**Document text**

····················

For Haitian immigrant family of eight, insurance is not an option
BY GAIL EPSTEIN NIEVES
Gabriel Demosthene is a part-time college student, church leader and father of six who tries to stretch his meager income beyond Miami to his native Haiti.
It doesn't stretch far enough for health insurance. So his wife, Neslyne Naissance Charlstin, 37, had no prenatal care before delivering baby Elgabsaid in November at Jackson Memorial Hospital.
''I bought a lot of books, how to heal and stay healthy . . . but the children from time to time, they get sick,'' said Demosthene, 35. ''I pray to God to work miracles'' if something serious happens.
Demosthene drove a cab until recently. The hours were flexible but his earnings varied and he hated the work. While looking for a different job, he's taking night classes at Barry University, courtesy of a grant and student loans.
His family lives in a $700-a-month, three-bedroom duplex near Miami Shores. The children are 5 months to 8, all U.S.-born.
Until two years ago, the household got food stamps. Medicaid pays about $550 a month for each of two children with special needs. The others probably would qualify for KidCare, a state-sponsored plan, but Demosthene admits he lost the paperwork.
They get annual checkups at the Borinquen Health Care Center near downtown, where visits run $20 to $30.

····················

**Source material**
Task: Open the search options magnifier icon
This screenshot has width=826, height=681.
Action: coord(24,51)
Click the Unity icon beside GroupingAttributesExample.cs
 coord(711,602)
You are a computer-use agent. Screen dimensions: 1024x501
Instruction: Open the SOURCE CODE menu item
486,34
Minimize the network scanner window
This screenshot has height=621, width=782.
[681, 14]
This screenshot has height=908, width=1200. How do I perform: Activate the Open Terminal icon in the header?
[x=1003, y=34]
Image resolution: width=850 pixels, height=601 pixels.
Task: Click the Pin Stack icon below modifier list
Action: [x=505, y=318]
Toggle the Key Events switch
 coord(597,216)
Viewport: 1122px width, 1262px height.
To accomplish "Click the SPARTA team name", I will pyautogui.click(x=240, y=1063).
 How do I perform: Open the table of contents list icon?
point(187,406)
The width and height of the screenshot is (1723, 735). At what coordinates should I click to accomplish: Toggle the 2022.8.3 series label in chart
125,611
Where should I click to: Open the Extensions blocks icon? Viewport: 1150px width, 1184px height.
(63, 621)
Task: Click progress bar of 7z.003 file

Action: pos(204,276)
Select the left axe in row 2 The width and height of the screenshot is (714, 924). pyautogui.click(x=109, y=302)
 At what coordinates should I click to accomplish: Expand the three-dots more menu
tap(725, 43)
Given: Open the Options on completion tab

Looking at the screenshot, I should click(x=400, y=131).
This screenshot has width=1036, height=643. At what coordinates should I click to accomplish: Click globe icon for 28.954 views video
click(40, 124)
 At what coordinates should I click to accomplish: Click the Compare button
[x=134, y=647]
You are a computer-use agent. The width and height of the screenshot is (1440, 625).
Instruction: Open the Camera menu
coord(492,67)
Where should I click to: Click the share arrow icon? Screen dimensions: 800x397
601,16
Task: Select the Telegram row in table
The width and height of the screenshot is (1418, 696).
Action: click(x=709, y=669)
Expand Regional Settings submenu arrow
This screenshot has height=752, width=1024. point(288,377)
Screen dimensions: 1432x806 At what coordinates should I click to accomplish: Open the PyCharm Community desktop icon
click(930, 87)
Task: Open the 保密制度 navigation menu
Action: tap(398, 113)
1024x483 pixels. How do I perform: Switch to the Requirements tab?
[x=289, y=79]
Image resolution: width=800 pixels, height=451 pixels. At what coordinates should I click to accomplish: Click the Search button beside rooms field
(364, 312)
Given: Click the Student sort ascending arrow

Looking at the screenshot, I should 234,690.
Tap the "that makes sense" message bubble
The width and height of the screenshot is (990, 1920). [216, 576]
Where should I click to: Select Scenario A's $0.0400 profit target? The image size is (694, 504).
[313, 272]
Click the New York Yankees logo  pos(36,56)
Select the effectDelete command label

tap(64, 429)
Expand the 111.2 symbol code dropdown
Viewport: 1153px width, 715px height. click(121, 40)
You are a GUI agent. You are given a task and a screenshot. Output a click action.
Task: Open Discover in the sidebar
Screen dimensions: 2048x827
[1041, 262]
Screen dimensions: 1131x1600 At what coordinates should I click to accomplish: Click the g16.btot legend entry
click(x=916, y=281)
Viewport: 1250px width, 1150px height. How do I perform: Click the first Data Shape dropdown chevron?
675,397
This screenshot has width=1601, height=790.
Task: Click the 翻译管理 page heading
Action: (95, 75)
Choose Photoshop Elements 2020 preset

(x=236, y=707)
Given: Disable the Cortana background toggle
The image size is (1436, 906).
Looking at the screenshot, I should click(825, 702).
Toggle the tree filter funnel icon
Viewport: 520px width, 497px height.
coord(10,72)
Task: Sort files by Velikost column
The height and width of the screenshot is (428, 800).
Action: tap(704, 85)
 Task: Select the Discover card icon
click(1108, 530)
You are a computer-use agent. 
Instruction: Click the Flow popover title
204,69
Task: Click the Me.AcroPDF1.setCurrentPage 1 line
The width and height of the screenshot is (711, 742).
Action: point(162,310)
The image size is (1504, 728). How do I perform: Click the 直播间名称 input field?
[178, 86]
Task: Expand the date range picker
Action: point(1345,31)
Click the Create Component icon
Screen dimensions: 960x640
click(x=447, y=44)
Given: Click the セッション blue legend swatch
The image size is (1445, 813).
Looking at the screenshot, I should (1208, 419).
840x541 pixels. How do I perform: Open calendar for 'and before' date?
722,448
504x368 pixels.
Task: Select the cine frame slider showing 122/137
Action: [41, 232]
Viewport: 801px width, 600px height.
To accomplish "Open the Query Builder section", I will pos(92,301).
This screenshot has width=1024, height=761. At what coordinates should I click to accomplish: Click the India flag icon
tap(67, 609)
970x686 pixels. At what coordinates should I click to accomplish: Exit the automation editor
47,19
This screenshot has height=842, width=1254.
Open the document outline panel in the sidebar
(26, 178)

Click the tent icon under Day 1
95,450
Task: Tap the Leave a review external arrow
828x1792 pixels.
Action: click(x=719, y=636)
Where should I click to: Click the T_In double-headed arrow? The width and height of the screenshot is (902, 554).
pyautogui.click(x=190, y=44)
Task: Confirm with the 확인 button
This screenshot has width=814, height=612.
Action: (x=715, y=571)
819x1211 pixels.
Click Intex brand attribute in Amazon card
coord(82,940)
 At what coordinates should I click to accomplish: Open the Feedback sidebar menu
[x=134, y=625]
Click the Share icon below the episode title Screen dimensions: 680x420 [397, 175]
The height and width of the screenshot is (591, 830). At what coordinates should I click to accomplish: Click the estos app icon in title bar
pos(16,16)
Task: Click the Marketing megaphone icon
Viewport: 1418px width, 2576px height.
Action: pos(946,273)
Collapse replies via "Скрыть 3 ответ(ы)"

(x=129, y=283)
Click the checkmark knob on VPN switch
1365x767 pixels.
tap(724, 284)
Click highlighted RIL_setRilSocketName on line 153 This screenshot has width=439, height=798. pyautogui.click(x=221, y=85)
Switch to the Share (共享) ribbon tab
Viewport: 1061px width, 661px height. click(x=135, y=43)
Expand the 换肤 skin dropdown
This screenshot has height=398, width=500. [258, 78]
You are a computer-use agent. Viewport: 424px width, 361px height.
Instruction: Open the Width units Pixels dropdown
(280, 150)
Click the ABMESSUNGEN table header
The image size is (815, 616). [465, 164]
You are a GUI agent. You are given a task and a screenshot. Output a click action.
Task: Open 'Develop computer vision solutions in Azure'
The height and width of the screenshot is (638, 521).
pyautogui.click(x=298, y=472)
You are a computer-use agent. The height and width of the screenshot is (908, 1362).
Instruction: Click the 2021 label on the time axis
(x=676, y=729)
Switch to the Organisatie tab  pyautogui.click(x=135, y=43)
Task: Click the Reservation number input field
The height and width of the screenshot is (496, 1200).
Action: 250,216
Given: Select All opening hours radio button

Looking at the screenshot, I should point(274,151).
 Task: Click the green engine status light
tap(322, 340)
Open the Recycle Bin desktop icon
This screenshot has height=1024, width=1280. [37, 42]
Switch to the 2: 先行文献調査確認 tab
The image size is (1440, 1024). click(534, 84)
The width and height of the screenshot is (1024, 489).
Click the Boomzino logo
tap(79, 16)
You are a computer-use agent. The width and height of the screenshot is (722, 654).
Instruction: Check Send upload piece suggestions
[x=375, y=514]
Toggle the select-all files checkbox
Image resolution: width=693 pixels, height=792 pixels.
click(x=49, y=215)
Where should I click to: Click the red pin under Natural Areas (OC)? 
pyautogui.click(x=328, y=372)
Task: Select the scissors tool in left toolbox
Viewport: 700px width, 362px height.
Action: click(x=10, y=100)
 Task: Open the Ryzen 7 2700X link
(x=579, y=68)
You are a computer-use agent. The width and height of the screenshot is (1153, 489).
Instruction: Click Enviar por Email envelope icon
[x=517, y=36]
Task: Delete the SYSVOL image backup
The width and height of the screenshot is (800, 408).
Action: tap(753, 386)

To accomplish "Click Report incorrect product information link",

····················

**To do**
A) List every dollar amount that appears in the article about the Haitian immigrant family.
B) Print the part of the article starting with "Demosthene drove a" and going on through "run $20 to $30.".
Nothing in the records is needed for this work.

**Activity answers**
A) $700, $550, $20, $30

B)
Demosthene drove a cab until recently. The hours were flexible but his earnings varied and he hated the work. While looking for a different job, he's taking night classes at Barry University, courtesy of a grant and student loans.
His family lives in a $700-a-month, three-bedroom duplex near Miami Shores. The children are 5 months to 8, all U.S.-born.
Until two years ago, the household got food stamps. Medicaid pays about $550 a month for each of two children with special needs. The others probably would qualify for KidCare, a state-sponsored plan, but Demosthene admits he lost the paperwork.
They get annual checkups at the Borinquen Health Care Center near downtown, where visits run $20 to $30.